Grassroots organizations stand to raise the most awareness in communities all across the country. Since the degree of cyber bullying differs greatly, it’s best to understand what the main problems and factors are at the local level. Anti cyber bully activists everywhere are conducting local research via surveys, community leader meetings, and public forums in order to get a grasp of what the community needs to do to stop cyber bullying. Getting the local law enforcement on board is a major step in reducing outbreaks of cyber bullying, as well as creating a pathway for discipline for kids with the hopes of educating them to the negative outcomes of their actions. Community outreach events-such as workshops and t-shirts promoting positive attitudes towards bullying and cyber bullying- have become a popular way to raise awareness.


It’s no secret that child rearing begins and ends with the parents. The ADL has recommendations for ways to keep cyber bullying from affecting their kids. One of the best things to do is to be a positive role model. Kinds are sponges, and they often mimic their parents in an attempt to seem more grown up.
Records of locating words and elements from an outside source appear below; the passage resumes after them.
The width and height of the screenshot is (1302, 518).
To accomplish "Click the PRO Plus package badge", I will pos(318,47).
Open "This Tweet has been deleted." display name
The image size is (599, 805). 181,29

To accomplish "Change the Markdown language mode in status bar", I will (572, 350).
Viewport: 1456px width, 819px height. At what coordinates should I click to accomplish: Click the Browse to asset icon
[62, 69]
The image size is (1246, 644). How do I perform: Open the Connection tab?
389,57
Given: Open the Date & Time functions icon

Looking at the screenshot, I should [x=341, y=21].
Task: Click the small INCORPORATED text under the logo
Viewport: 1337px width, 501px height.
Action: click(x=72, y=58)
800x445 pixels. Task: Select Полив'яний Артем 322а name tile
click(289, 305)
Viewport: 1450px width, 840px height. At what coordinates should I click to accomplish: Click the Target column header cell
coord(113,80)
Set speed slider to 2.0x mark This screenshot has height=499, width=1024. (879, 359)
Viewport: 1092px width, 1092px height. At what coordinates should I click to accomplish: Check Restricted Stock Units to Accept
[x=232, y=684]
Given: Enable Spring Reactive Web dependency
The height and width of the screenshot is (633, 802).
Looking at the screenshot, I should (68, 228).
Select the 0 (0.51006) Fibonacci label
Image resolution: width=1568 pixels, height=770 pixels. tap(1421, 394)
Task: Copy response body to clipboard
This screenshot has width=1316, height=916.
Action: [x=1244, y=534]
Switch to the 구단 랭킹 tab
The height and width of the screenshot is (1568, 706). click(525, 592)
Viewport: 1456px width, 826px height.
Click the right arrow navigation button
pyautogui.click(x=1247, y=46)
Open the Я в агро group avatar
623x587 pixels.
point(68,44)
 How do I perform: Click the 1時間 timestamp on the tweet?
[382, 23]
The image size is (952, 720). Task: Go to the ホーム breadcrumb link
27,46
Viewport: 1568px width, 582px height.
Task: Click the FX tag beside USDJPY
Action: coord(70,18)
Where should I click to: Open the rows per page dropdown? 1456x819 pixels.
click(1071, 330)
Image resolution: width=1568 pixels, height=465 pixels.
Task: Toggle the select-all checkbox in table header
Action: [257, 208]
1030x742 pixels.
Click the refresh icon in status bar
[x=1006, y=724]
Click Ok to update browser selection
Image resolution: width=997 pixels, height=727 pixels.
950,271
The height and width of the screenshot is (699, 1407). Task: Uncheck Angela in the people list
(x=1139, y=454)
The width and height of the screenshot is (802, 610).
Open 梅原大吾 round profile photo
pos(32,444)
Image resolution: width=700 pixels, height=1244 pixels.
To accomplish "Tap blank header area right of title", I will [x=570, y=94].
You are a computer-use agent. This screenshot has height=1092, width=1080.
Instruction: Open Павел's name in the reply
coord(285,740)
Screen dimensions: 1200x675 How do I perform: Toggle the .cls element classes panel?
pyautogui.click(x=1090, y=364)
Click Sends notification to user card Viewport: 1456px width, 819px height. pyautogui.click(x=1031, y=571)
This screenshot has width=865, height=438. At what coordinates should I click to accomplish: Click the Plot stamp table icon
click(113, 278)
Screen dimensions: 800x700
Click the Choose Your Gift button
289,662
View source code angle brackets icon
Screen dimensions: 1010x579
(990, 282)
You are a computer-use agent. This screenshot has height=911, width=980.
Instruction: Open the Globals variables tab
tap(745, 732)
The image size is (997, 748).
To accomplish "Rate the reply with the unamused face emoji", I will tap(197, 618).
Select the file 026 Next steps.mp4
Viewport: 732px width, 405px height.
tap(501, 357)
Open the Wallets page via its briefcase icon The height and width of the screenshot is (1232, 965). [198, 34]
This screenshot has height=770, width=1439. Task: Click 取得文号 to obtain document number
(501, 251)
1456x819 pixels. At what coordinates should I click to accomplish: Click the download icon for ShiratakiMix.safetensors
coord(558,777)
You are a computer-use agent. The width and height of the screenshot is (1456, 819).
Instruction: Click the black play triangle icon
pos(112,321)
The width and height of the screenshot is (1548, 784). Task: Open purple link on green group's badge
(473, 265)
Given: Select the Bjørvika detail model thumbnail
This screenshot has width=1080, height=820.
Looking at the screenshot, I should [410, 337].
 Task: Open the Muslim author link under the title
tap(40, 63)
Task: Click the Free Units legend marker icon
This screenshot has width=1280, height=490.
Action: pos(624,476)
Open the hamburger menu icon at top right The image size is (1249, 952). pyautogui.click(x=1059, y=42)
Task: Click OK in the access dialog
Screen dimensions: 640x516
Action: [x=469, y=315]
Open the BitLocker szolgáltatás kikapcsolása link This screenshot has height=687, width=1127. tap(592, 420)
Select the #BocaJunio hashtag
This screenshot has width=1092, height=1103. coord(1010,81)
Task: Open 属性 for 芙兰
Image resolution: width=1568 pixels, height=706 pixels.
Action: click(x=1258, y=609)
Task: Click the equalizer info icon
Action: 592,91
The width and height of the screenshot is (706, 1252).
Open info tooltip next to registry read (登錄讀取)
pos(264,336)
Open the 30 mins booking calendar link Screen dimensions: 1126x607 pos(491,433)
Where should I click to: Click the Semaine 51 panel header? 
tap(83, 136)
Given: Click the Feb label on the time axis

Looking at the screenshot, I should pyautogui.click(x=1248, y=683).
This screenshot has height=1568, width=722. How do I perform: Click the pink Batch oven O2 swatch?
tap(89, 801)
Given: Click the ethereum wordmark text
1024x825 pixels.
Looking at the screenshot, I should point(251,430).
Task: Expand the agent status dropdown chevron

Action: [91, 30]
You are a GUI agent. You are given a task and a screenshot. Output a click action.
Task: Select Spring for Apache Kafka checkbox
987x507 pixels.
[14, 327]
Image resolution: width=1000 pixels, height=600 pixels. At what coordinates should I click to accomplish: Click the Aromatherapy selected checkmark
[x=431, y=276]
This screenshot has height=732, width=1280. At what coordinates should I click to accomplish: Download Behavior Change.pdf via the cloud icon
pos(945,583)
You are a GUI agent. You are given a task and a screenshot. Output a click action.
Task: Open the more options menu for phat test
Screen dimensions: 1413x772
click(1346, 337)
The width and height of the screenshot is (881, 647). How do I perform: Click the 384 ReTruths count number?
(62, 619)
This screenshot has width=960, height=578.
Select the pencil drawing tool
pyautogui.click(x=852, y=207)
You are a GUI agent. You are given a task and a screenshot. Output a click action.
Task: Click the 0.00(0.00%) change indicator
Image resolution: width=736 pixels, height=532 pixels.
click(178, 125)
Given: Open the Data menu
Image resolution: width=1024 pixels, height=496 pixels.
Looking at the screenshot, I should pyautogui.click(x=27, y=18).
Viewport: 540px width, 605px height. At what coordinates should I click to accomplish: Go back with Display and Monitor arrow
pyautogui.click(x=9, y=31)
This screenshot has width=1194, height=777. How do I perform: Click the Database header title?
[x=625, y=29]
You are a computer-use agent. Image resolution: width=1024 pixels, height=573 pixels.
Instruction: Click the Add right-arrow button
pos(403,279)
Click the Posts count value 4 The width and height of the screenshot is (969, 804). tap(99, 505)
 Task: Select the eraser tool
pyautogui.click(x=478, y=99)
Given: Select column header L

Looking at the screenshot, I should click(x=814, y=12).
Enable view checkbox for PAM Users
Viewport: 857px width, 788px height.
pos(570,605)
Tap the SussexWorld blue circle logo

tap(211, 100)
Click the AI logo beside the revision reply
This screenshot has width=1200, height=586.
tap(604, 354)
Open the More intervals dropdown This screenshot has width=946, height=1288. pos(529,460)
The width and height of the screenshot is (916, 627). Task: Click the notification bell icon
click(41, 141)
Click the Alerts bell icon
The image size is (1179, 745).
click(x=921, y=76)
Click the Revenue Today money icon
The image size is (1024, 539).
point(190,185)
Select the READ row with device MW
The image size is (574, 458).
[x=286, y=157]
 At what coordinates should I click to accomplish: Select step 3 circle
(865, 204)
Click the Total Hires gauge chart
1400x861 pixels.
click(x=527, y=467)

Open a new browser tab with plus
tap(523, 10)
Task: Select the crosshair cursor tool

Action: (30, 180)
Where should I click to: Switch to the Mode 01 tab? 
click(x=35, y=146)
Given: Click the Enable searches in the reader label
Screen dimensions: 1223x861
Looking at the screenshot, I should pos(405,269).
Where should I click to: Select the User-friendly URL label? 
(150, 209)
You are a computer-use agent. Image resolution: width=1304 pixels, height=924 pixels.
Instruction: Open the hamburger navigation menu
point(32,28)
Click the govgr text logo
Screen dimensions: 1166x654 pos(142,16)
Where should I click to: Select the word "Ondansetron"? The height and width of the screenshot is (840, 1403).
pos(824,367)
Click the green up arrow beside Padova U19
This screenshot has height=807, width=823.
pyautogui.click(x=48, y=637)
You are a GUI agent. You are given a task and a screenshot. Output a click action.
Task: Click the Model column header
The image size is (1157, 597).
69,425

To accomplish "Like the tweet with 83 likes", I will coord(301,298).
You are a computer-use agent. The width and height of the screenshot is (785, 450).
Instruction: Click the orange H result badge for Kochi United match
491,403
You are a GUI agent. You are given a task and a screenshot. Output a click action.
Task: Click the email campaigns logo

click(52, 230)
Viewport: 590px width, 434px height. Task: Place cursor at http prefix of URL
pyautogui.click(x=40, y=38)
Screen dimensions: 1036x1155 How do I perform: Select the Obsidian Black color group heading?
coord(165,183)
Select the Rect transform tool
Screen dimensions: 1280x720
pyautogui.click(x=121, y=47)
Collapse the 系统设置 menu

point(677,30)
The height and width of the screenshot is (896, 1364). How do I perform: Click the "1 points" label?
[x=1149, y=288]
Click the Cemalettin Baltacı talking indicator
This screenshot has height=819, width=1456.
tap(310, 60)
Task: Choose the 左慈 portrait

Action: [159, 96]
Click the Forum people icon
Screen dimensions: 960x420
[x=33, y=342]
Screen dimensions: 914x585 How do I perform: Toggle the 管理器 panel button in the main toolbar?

Standing up against any and all types of bullying, as well as avoiding behaviors that might be difficult for a kid to interpret as anything but bullying are both excellent ways to positively show a kid that making fun of others and putting people down aren’t normal behaviors and should be discouraged. If a parent finds out that their child is being cyber bullied by classmates the best thing to do is to involve the school. Bring proof of the cyber bullying to the proper school administrator and remain calm. Keeping cool is a must. Taking a team-based approach will help expedite the end of the problem.

Remember, cyber bullying is a serious matter, and can sometimes be too much for any parent to handle alone. If a kid’s emotional well-being is seriously at risk, don’t hesitate to contact law enforcement if hateful behavior is involved. There’s also no problem with contacting a guidance counselor at the school who has been trained to provide assistance with all types of harassment. If that option isn’t available at school, seek out a counselor and arrange a consultation to help decipher how much of an emotional toll is on the victim.

Overall, anti cyber bullying is a great deterrent to a growing problem in America and abroad. Kids today have more stimulation and social interaction than ever before, and it can be a difficult task trying to monitor everything as a parent. As long as parents take an active role in their kids’ lives online and at school, the anti cyber bullying initiative will serve its purpose.